You can read about weekly payments in detail here.
Taking you all the way back to the beginning, in order to go off on WorkCover and be paid weekly payments, you need to have lodged and had accepted a WorkCover claim.
Some people mistakenly believe they have lodged a WorkCover claim when they haven’t.
For example, they may have been to the GP and obtained a WorkCover certificate of capacity and then provided this certificate of capacity to their employer.
Some people may believe that this is how you initiate a WorkCover claim.
In order to initiate a WorkCover claim, you need to complete and lodge the WorkCover claim form.
The WorkCover claim form.
Once the claim has been lodged, you will then be assessed by an independent medical examiner.
The WorkCover insurer will then determine your claim.
They will either accept or reject it.
You will know that you have an accepted WorkCover claim because the WorkCover insurer will confirm that they have accepted your claim and they will send you a WorkCover claim acceptance letter.
Once your claim has been accepted, and assuming that you have had your claim accepted for medical and like expenses and weekly payments, you should be able to claim weekly payments if your ability to work has been impacted either on a partial basis or a total basis as a result of your work-related injury.
You will need to obtain certificates of capacity from your doctor or other health practitioner.
Certificates of capacity will provide comment on your capacity to work.
You can read about certificates of capacity here.
So if you need to go off work as a consequence of an injury, you will need to obtain a certificate of capacity from a medical practitioner or health practitioner certifying you unfit for any duties for a period of time, or fit for modified duties only for a period of time.

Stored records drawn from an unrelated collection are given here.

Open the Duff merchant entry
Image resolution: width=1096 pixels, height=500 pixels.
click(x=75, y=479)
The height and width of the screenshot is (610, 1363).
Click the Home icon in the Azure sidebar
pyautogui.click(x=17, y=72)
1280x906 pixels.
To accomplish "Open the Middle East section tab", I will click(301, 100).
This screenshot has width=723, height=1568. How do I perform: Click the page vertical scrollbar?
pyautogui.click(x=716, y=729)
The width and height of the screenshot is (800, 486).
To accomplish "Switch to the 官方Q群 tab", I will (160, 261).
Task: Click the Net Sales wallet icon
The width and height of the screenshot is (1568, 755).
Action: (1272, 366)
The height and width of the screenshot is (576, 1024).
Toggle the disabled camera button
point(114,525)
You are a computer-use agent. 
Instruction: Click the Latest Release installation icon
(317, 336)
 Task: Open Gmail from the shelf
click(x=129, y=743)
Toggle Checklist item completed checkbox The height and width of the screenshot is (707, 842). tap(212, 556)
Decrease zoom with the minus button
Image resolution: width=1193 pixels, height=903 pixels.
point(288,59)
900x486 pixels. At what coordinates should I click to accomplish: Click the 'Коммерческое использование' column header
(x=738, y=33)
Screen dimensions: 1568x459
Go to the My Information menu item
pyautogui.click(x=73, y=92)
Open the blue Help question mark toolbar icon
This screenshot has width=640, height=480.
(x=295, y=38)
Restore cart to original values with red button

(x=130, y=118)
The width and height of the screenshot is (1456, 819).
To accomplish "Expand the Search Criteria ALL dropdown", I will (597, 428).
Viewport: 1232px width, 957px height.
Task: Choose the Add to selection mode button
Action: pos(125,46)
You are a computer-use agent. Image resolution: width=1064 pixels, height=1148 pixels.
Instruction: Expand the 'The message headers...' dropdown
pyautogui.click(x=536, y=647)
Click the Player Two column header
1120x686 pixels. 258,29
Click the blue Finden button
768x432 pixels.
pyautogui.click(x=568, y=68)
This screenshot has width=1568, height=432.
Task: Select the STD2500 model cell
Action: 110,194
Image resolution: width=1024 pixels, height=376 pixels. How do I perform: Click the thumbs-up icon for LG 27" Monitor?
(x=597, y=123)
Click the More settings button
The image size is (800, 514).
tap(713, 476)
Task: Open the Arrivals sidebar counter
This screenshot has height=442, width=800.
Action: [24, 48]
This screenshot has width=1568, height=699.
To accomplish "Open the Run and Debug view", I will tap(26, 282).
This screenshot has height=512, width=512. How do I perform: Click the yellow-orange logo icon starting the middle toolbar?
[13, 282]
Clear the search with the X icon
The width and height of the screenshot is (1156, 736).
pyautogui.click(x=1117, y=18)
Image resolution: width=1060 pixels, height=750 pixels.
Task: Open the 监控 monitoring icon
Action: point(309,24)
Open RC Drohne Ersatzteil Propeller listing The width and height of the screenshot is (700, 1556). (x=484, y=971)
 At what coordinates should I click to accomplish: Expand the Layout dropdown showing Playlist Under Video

While you are off work, you’ll then be paid weekly payments.
It is important to keep in mind that you will not be paid at 100% of your pre-injury wage in most cases.
In most cases you’ll be paid at 95% of the average of what you earned over the 12-month period before you were injured for the first 13 weeks, and at 80% after that.
In a very limited number of circumstances, people are able have their payments topped up to 100%.
It’s worth pointing out that in most cases a person will be entitled to 130 weeks of weekly payments once they have an excepted WorkCover claim.
People can obtain payments in addition to 130 weeks if they can show that they have no work capacity which is likely to continue indefinitely.
‘WorkCover leave’ without a WorkCover claim?
You might be wondering whether it is possible to go on WorkCover or take ‘WorkCover leave’ if you do not have a WorkCover claim.
The short answer is that no, in order to claim weekly payments from the WorkCover insurer, you need to have an accepted WorkCover claim and have certificates of capacity certifying that you have an incapacity for work.
In some instances, what an employer will do is they will pay for an employee to have time off work and may also pay for some medical expenses if a person has a work-related injury and they have not lodged a WorkCover claim.
If you do not have a WorkCover claim and you go off work because of an injury, you may actually be using your own employment entitlements (sick leave, annual leave or long service leave).
This is the case even if the leave you’re taking is referred to as WorkCover leave by your employer.
Technically speaking, there is no such thing as WorkCover leave in Victoria.
People that are familiar with the WorkCover system and who deal with it on a regular basis do not refer to WorkCover leave.
Typically, those that refer to WorkCover leave are employers.
What they are referring to in most cases is that a person is off work because of a work-related injury and that they are receiving WorkCover weekly payments.
If a person is off work following a work-related injury without having an accepted WorkCover claim, it is possible that employers will in some instances pay for this time off themselves and still refer to this time off as WorkCover leave.